*PROBLEM DESCRIPTION*. Scan the records for the string "Task" and state how many lines contain it, using the number alone.
━━━━━ PROVIDED MATERIAL ━━━━━
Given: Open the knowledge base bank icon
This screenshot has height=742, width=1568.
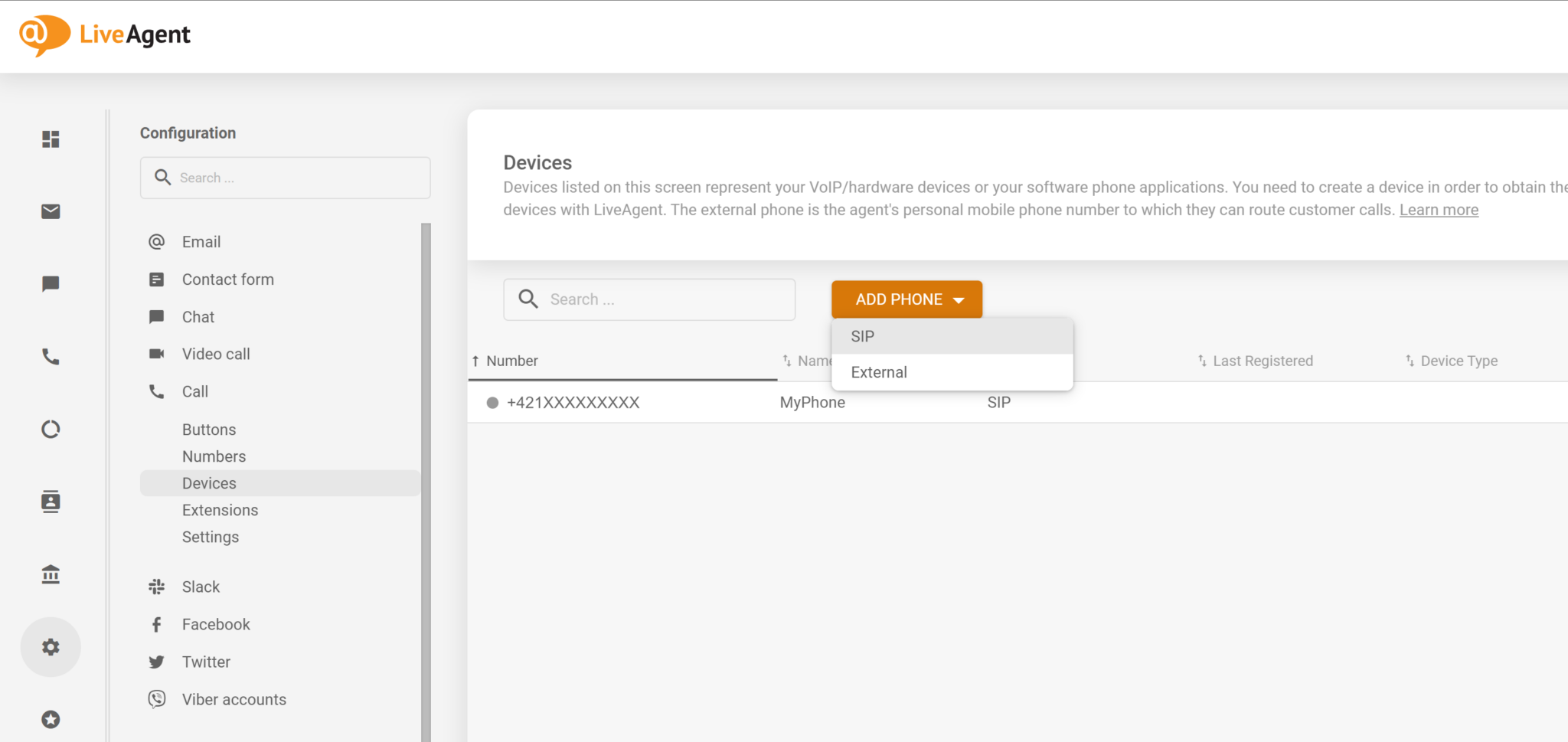Looking at the screenshot, I should click(51, 574).
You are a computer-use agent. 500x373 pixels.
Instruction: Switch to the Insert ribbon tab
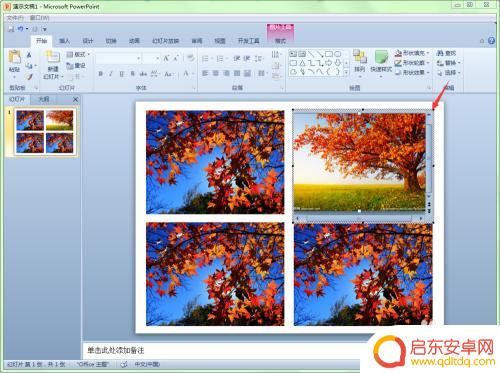(64, 41)
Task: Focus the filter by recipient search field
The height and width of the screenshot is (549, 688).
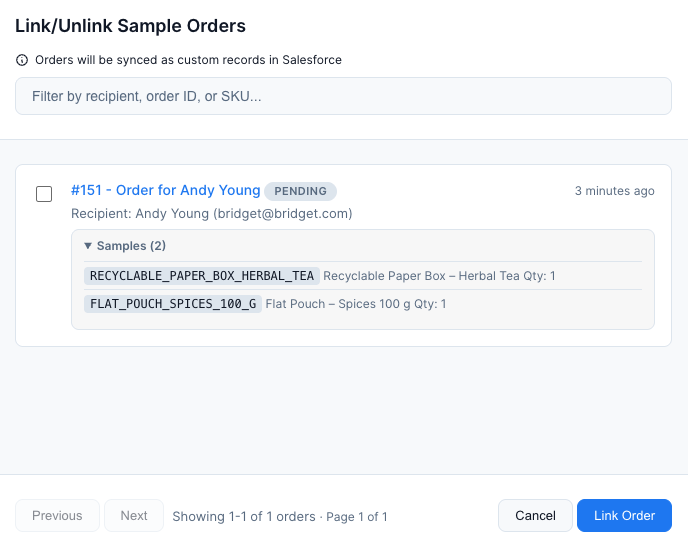Action: coord(343,96)
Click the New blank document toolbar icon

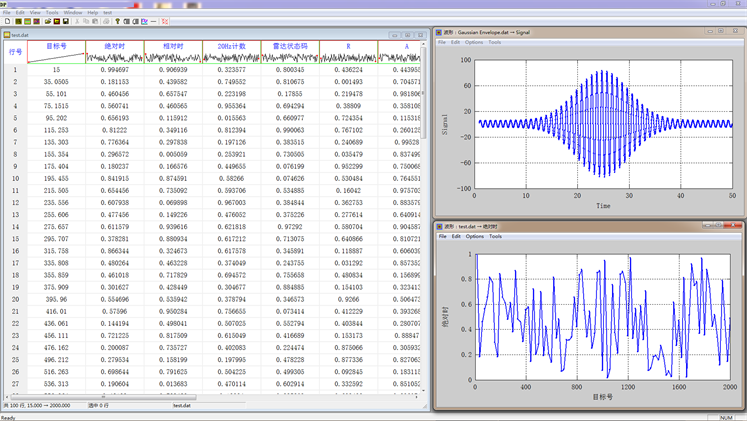coord(7,21)
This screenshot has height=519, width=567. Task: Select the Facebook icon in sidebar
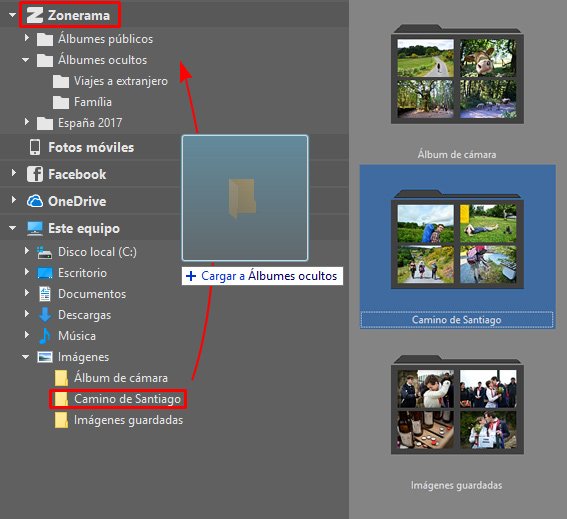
━━━━━
*EXERCISE OUTPUT*. 2